**DESCRIPTION OF THE TASK:**
Show every line of the data where the word "agent" can be found.

**GIVEN RECORDS:**
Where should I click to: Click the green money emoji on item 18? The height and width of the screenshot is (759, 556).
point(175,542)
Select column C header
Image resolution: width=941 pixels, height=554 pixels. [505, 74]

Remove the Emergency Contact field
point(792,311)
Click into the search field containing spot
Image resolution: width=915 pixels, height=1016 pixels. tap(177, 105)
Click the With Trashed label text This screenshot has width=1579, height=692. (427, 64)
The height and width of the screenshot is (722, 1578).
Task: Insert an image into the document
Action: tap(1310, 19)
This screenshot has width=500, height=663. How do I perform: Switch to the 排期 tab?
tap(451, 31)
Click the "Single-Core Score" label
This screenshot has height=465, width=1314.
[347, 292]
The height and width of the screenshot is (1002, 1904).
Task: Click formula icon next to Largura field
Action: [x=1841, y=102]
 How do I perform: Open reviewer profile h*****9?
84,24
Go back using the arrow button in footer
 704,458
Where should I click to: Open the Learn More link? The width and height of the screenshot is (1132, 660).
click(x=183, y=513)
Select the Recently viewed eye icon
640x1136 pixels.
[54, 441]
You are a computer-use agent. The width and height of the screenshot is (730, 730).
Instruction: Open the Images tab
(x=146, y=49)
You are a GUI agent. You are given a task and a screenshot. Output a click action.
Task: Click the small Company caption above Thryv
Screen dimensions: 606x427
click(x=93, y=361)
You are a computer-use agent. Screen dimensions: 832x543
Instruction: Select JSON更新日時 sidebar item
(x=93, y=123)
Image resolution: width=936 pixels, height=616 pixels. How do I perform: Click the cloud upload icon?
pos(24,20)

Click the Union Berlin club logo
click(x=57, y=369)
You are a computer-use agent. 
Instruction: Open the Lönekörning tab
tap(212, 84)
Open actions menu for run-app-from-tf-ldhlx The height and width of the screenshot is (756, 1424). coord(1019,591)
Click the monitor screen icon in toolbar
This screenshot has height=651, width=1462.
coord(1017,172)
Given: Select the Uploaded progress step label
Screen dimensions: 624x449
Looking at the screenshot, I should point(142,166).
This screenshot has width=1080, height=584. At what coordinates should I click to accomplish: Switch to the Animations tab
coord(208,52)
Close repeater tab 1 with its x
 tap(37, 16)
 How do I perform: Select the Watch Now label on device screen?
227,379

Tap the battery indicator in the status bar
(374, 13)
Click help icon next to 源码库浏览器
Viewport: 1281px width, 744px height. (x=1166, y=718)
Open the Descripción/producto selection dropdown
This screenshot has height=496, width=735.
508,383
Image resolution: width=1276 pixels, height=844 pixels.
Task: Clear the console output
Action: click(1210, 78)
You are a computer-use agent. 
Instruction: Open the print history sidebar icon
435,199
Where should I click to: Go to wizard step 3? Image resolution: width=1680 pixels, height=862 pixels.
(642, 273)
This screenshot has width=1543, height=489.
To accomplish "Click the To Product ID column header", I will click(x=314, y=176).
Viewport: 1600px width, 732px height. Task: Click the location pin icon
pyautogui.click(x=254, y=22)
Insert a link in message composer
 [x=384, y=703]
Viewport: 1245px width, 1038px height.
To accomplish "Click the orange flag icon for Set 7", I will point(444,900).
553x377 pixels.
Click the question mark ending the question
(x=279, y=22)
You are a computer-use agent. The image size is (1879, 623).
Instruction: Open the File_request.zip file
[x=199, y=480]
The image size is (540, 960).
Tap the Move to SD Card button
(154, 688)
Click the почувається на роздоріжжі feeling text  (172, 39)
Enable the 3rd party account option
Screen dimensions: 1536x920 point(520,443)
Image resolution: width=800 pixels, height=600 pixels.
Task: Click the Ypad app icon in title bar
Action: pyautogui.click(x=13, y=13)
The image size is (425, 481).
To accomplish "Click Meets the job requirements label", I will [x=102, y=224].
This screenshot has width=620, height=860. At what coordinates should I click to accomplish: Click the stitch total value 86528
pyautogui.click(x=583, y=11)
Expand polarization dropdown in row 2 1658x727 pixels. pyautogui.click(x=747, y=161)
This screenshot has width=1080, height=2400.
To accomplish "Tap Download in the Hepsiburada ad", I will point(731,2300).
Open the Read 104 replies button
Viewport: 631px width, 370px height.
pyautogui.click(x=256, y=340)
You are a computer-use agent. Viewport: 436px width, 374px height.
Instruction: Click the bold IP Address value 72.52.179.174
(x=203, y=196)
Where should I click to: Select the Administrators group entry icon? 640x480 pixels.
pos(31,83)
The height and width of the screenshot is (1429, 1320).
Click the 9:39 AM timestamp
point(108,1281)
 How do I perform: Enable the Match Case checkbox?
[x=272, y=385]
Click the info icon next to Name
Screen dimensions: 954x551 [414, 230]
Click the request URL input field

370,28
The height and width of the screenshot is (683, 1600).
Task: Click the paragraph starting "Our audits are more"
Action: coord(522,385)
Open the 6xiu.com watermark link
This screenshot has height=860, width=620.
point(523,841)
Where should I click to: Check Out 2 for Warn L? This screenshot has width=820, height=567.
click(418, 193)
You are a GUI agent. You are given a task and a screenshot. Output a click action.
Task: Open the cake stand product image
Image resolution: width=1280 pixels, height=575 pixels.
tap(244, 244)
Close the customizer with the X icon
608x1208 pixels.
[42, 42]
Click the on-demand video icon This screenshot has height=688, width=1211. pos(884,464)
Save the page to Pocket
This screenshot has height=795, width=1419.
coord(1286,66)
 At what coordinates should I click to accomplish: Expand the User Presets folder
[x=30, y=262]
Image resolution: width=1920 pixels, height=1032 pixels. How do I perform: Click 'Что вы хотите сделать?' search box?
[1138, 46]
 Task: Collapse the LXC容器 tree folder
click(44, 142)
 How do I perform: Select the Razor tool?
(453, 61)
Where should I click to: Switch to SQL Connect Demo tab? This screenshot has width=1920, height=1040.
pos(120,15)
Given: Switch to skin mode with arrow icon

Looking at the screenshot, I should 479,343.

**SOLUTION TO THIS PROBLEM:**
You are a computer-use agent. The width and height of the screenshot is (730, 730).
You are a GUI agent. You are given a task and a screenshot. Output a click action.
You are a computer-use agent. Screen dimensions: 832x543
You are a computer-use agent. 
You are a computer-use agent. 
You are a computer-use agent. The image size is (1879, 623).
You are a computer-use agent. Viewport: 436px width, 374px height.
You are a GUI agent. You are given a task and a screenshot. Output a click action.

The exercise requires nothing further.